Ветеран Второй мировой войны из штата Вирджиния Фрэнк Кон – один из последних, если не последний из оставшихся в живых участников знаменитой встречи советских и американских войск на Эльбе. Но чтобы дожить до этого исторического события в апреле 1945 года, ему уже в ранней юности пришлось пройти опасный и извилистый путь, где его не раз могли убить. И пережить Холокост – лично и вместе с родными.

Фрэнк Кон

Кон, которому сейчас 97 лет, родился в германском городе Бреслау (ныне польский Вроцлав). Когда фашисты пришли к власти, ему было всего 8 лет, но о нацизме он услышал и того раньше.
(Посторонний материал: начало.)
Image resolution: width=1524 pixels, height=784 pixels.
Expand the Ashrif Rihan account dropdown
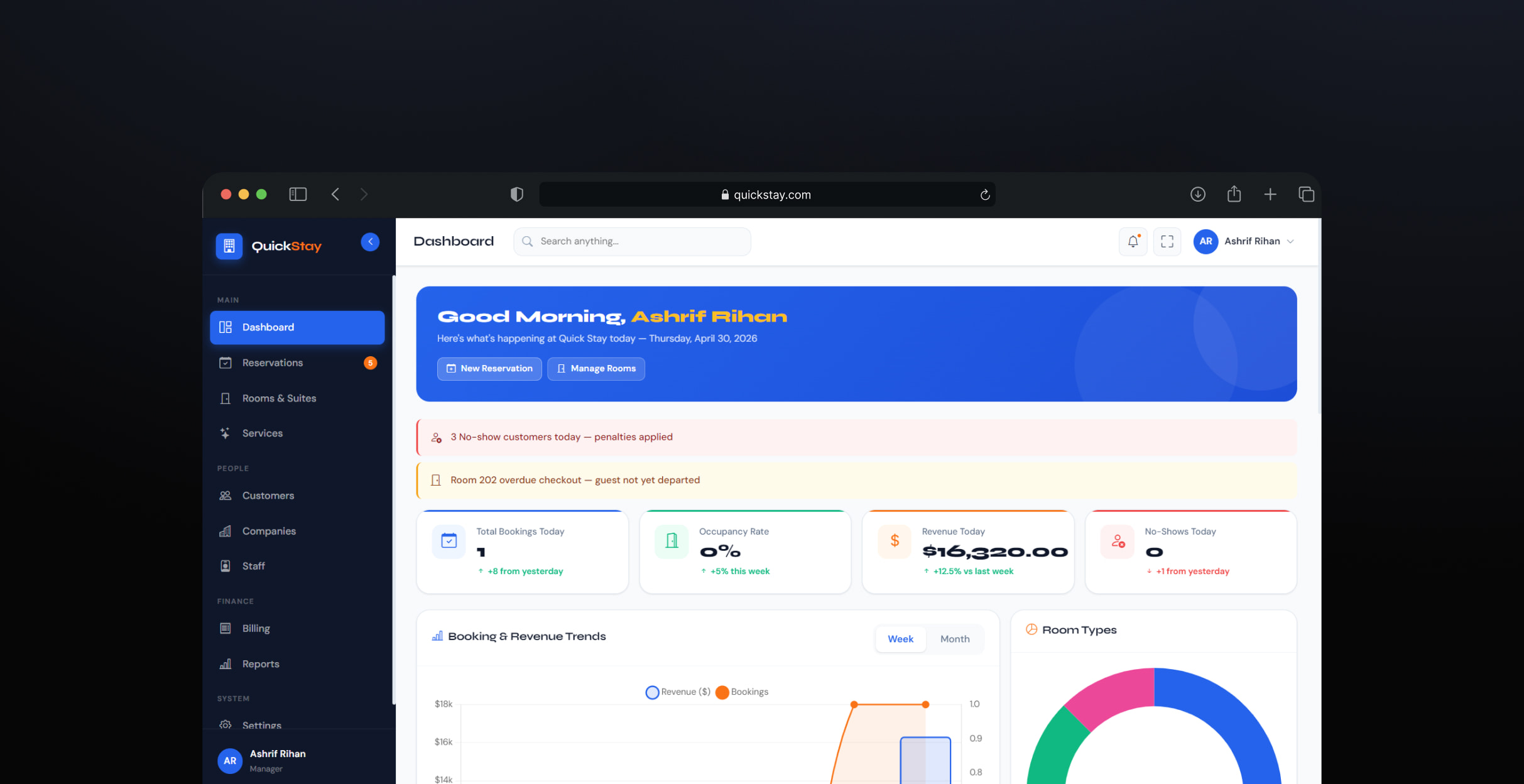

А в 13 вместе с мамой чуть ли не на последнем пароходе уплыл в Америку – чтобы через несколько лет вернуться в качестве освободителя в страну, которая когда-то была родной и где его вынудили стать беженцем.

– Вы могли бы поделиться самыми яркими воспоминаниями из своего детства?

– Когда мне было 9 лет, Берта – женщина, жившая у нас в доме и бывшая мне словно второй матерью, услышала, что Гитлер приезжает к нам в Бреслау, и решила во что бы то ни стало увидеть его. Она предложила мне пойти с ней, но не говорить об этом родителям. И сказала, что я должен приветствовать Гитлера, вскинув руку, когда он будет проезжать мимо. Я возразил, что мне, как еврею, не позволено это делать. Во всяком случае, так говорил мой учитель. Берта велела забыть об этом и выполнять то, что она говорит.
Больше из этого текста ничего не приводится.